I would like to suggest that the federal government step in and subsidize this art form in the way they fund public broadcasting or the NEA. I realize that this is a pipe dream in our current political climate, but what would “East Enders” be without the BBC? Personally, I would rather see “One Life to Live” on PBS at lunchtime than the usual Charlie Rose repeat. The government funds all sorts of dead art forms that no one cares about like ballet, theater and opera, why not soap operas? What’s a $50 million production budget compared to the billions we spend on Medicare?

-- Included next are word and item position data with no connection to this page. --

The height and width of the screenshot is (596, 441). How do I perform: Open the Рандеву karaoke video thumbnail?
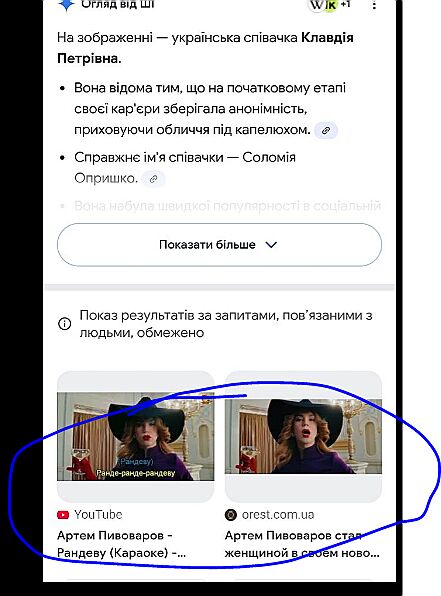136,436
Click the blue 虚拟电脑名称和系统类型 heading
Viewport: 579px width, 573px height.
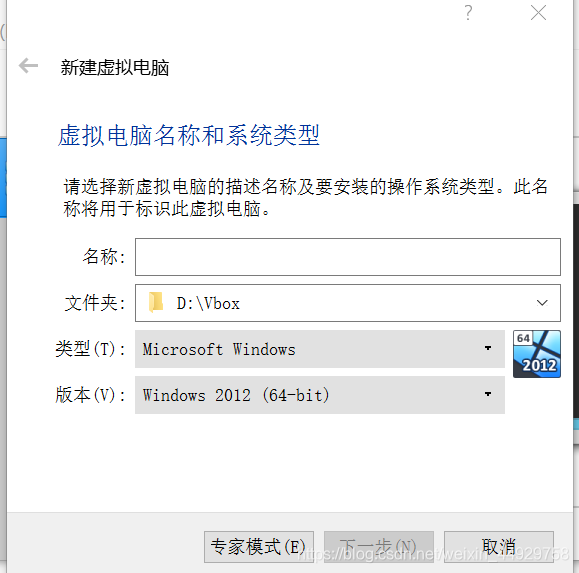coord(189,135)
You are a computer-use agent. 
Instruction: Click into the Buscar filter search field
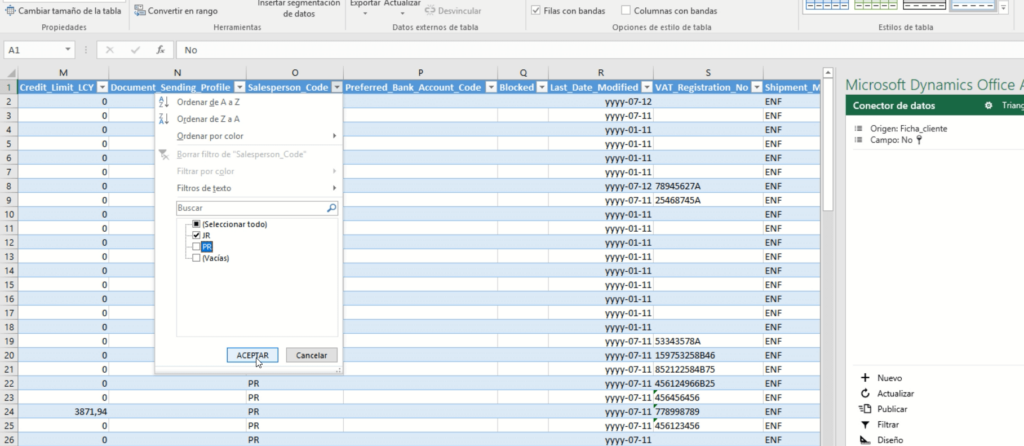(x=250, y=208)
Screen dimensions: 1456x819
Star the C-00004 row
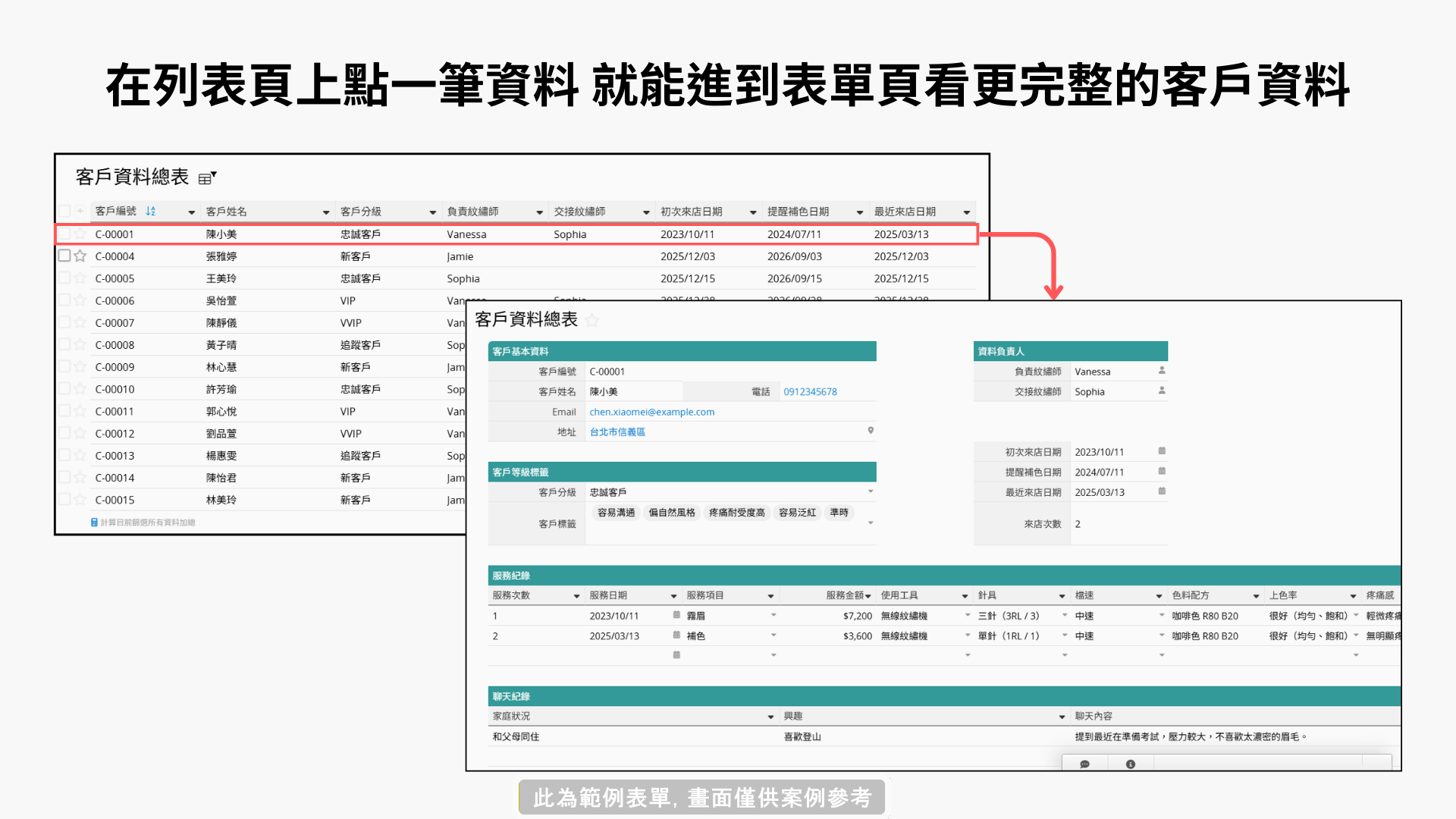click(x=80, y=256)
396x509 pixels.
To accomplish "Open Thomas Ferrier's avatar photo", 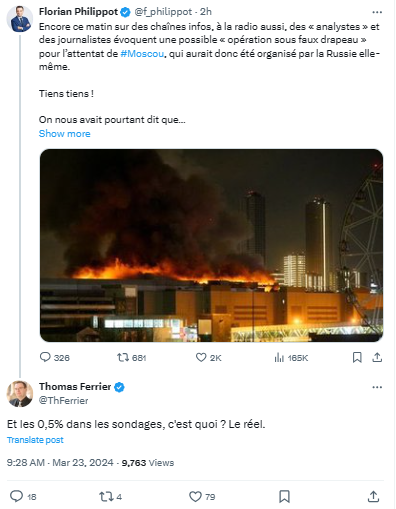I will (x=20, y=394).
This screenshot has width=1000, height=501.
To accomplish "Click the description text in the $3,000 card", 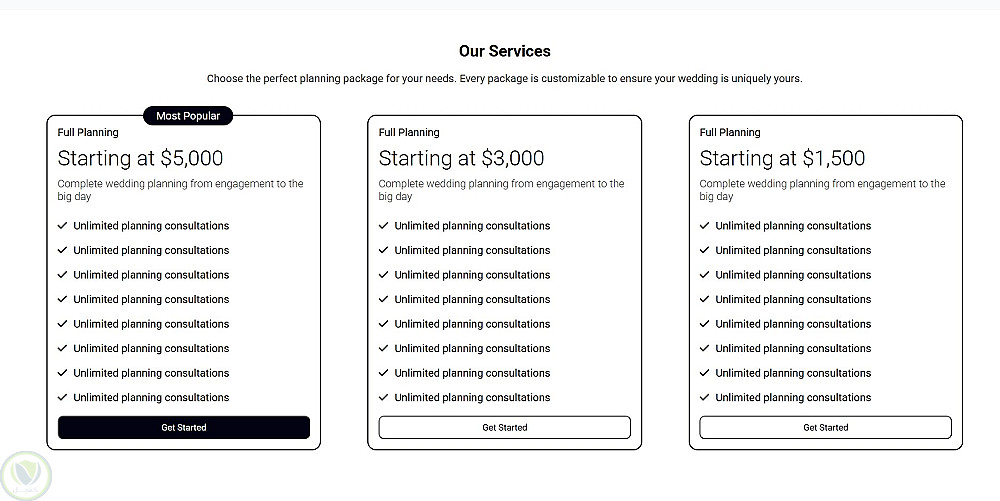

You might be saying to yourself, “Why should my tax dollars support ‘One Life to Live’ when we have ‘The Young and the Restless,’ ‘Days of Our Lives,’ ‘The Bold and the Beautiful’ and ‘General Hospital’ still before us?” The reason, besides the superior quality of “One Life,” is that the cancellation of this show and “All My Children” is the bellwether of things to come. All of these shows are deemed “dated” and “unhip” and will soon be slain by reality TV and chat shows — and that is if we’re lucky. More likely it will be “Dancing With the Stars” repeats and infomercials. The cancellation of “One Life” is the Gallipoli for soap operas. They’re fighting a losing battle to stay on the air.

I beseech you to put “One Life” on your DVR for the next nine months. I really don’t think you’ll be disappointed. In fact, I think you’ll become just as infatuated as I have. And then in January, when it goes off the air, we can all mourn together for another dead art form. See you in hell, Vaudeville!

David Ozanich is, among other things, a playwright, travel writer, and the co-author of the YA novel series “Likely Story” about a teen soap opera.